I know we're supposed to be celebrating the Obama Comeback Narrative today, but this piece from Sam Graham-Felsen in today's Washington Post, concerning the outcast state of the volunteer base at Organizing for America, isn't playing along.
Graham-Felsen was a 2008 campaign workhorse, blogging his heart out for the campaign by "telling the stories" of the people who had joined up with OFA, "many of whom had never been engaged in politics or were reengaging after years of disillusionment." The way he puts it, many of the people whose stories he helped tell are hurtling backwards in the direction of disillusion:
During the battle over tax cuts, Obama's grassroots network, Organizing for America, was silent. An OFA spokesman said that the network would engage supporters when the time is "ripe." But many people feel the time is ripe now -- that tax cuts for millionaires in the midst of cuts in basic services and a spiraling deficit are unacceptable -- and they don't understand why Obama won't let them fight.

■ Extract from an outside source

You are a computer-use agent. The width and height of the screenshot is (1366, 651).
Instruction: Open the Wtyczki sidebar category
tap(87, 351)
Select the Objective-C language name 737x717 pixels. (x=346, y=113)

Let's put this in terms of the topic that's drawn the attention of the pundits -- the administration's constant attack on its own base. When the White House discusses the matter, they say that the focus of their ire is on the "professional left," and that Democratic voters remain behind President Obama. They have a point: just take a look at the analysis of this NBC News/Wall Street Journal poll from Mark Miller. Miller remarks that "perhaps the most striking observation about Obama's numbers is how stable they've been over the past year." GOP pollster Bill McInturff adds: "This is a president who retains very strong numbers with a political core constituency."
And remember when Mark Halperin, who's wrong about everything, said that Obama's coalition had "shattered?" SPOILER ALERT: Halperin was wrong about that too.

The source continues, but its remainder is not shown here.